I think the percentage that would potentially hold a more ' middle eastern / southern Asian / Arabic' moral and political view of the world is the UK is much bigger though, and growing if you consider three quarters of a million new nationals last year.Not really. While the UK's Middle Eastern population is growing, it is proportionately small (only 0.6% of the total is Arab, for example). There is a very rich cluster with properties and funds, mostly in central London. The main factors are inward investment from the fossil fuel industry and geopolitics, with the West keen for obvious reasons to keep countries like the UAE, Saudi Arabia and Qatar on side. Rishi Sunak is on his way to the UAE this week for COP28, so some tricky diplomacy there over the Telegraph sale.
Having said that, I also realise that English may well not be the first language of a sizeable percentage of them and so many would likely prefer to read news in their native tongue online than, through, say a printed Telegraph, however it reinvented itself.
In that sense newspapers , even online, will not likely bridge any chasms in society and will likely simply allow people to encamp further, by reading the news at they like it presented. Personally I find all the press, with very rare exception, sickeningly narrative driven in how they report certain ' incidents'.
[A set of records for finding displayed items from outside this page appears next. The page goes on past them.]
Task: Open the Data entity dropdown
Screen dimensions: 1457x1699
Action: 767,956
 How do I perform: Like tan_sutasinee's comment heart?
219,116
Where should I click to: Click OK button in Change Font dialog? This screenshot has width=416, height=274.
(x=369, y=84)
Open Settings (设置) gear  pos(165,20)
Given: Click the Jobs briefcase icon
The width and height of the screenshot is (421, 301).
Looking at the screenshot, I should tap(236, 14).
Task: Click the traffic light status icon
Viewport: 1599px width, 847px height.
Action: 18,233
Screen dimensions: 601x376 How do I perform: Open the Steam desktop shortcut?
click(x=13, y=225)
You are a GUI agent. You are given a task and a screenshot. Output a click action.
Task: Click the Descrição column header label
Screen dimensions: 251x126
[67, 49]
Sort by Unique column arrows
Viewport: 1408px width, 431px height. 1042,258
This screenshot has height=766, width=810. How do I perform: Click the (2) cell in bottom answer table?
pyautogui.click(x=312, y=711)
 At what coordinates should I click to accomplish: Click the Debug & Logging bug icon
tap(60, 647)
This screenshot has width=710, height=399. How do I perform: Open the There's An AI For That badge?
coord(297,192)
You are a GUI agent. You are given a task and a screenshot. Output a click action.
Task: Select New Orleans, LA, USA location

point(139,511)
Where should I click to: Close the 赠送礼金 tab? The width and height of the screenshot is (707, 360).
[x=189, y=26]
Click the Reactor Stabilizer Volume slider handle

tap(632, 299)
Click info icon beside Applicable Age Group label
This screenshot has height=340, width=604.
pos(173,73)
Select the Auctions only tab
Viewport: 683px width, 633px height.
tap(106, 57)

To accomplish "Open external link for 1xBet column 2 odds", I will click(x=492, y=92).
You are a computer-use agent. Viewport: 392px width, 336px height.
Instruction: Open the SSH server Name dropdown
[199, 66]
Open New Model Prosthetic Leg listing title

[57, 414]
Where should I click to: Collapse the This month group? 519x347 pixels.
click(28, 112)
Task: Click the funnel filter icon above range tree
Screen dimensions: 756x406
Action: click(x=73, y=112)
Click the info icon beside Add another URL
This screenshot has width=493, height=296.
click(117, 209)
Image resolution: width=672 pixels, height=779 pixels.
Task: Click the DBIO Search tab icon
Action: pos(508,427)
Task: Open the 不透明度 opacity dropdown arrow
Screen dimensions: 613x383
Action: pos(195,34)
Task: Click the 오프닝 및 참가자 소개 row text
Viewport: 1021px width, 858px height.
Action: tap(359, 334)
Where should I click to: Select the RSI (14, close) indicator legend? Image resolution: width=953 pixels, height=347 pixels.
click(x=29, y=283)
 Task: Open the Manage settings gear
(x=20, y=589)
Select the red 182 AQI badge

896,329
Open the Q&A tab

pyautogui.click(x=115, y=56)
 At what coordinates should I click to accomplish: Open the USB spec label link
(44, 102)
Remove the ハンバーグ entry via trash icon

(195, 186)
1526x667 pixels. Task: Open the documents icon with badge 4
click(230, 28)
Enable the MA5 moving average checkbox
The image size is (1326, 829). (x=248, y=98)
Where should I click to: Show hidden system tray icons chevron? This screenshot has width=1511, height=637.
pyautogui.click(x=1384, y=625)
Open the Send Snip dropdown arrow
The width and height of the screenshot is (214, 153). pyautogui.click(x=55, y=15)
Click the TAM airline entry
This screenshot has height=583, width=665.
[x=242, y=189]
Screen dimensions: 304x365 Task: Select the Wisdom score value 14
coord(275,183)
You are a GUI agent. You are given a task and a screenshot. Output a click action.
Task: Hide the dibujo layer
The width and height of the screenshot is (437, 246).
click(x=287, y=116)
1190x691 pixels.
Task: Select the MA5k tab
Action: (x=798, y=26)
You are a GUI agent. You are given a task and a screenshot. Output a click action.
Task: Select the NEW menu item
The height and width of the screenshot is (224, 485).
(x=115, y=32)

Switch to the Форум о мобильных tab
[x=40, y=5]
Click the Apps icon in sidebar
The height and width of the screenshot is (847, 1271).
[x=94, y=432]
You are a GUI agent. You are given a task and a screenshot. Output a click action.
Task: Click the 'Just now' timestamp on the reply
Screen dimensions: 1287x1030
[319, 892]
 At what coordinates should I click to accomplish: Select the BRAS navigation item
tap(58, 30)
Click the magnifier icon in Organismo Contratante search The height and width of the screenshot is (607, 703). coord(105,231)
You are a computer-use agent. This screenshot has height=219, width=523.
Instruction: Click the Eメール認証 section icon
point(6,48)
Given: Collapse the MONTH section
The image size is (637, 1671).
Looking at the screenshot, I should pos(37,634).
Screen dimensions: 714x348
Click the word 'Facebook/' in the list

That, sadly drives me towards youtube and twitter for independent footage and comment , not bankrolled by Saudi or Murdoch or whoever. The danger with that, of course, is that those people may also be very agenda driven combined with strong money making motives and little accountability. The only answer for me is to hear what lots of different groups / outlets say and try and make an assessment, reading between the lines.
The big mystery, for me, is how current bedfellows in newspaper biasses are not simultaneously in complete collision and that makes me slightly, I stress, more open to conspiracy theory than I ever was.